Basic Training is a bitter, profoundly disenchanted story that satirizes the military, authoritarianism, gender relationships, parenthood, and most of the assumed mid-century myths of the family. Haley Brandon, the adolescent protagonist, comes to the farm of his relative, the old crazy who insists upon being called The General, to learn to be a straight-shooting American. Haley's only means of survival will lead him to unflagging defiance of the General's deranged (but oh so American, oh so military) values. This story and its thirtyish author were no friends of the milieu to which the slick magazines' advertisers were pitching their products.

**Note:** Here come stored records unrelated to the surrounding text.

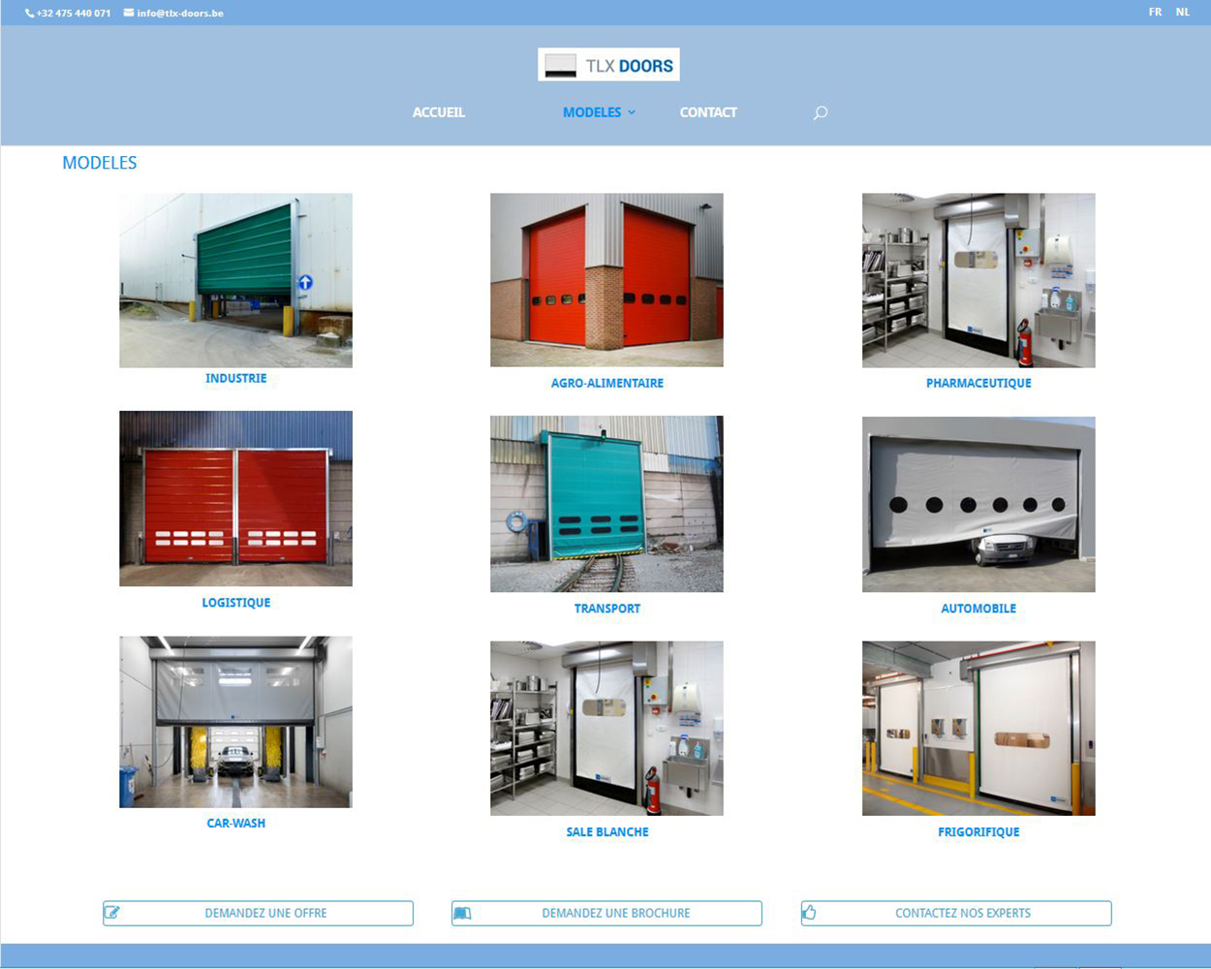Open the green Industrie door thumbnail
This screenshot has height=969, width=1211.
tap(235, 280)
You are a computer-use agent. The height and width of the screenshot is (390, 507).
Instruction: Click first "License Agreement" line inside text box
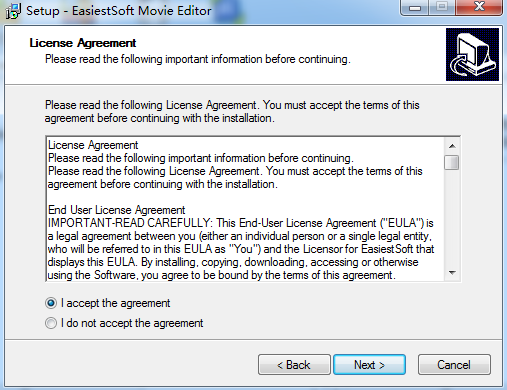(93, 145)
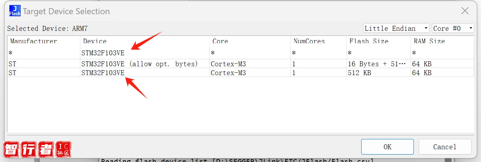Open the Little Endian dropdown
481x162 pixels.
click(396, 28)
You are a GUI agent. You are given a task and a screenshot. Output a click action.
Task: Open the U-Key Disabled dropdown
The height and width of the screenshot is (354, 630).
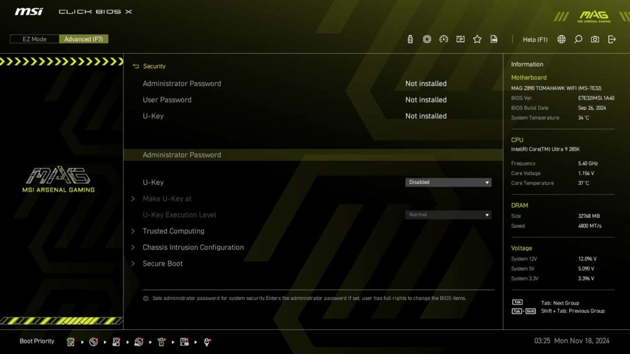pos(448,183)
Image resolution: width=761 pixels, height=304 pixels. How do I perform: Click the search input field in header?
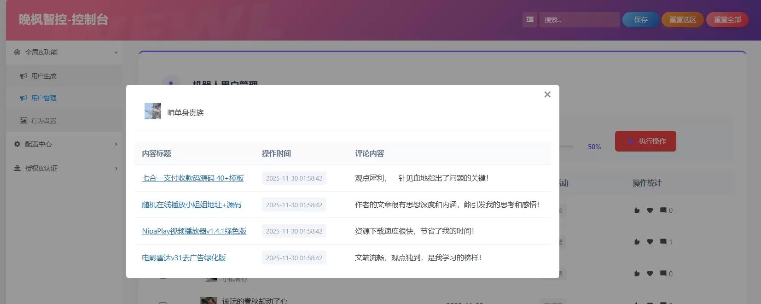[x=579, y=20]
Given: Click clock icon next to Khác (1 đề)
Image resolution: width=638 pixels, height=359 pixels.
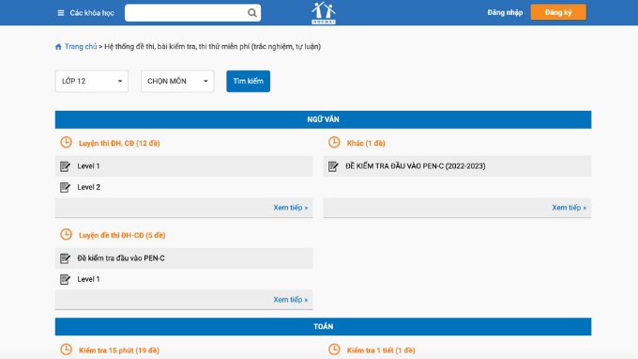Looking at the screenshot, I should [334, 142].
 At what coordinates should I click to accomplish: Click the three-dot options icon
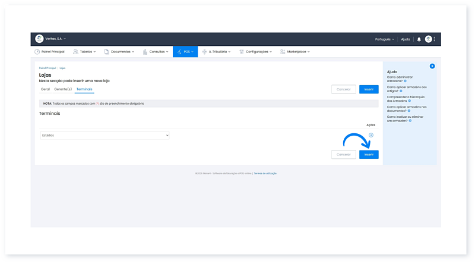[435, 39]
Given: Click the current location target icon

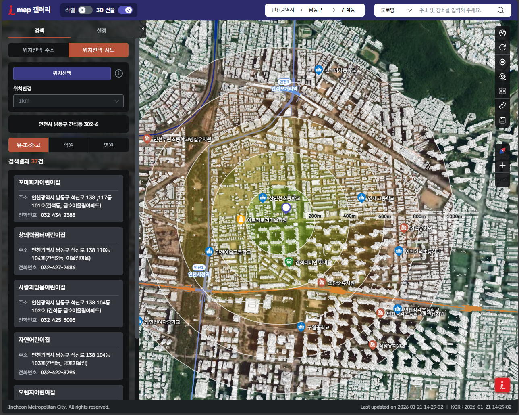Looking at the screenshot, I should 502,62.
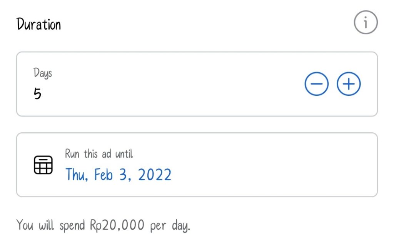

Another unexpected writer's influence underlies this story: J.D. Salinger. Throughout the '40s and before his move to New York, Salinger had produced short stories whose confused or slightly deranged young protagonists (most of them around the age of Haley Brandon) stumbled through pre- and postwar Manhattan and military service, experiencing mild disaffection, alienation, and then terrible anger. All of them came to learn that the people who ran the show were as crazy and dangerous as those nominally on the other side. Shortly after these semi-whimsical social portraits were published, Salinger, like Vonnegut, was drafted, shipped into combat and involved in the Battle of the Bulge.
In this audio edition, performed for the first time by Colin Hanks (Band of Brothers, Orange County), exist not only Vonnegut's influences and what later became his voice but Vonnegut's grand themes: trust no one, trust nothing; the only constants are absurdity and resignation, which themselves cannot protect us from the void but might divert.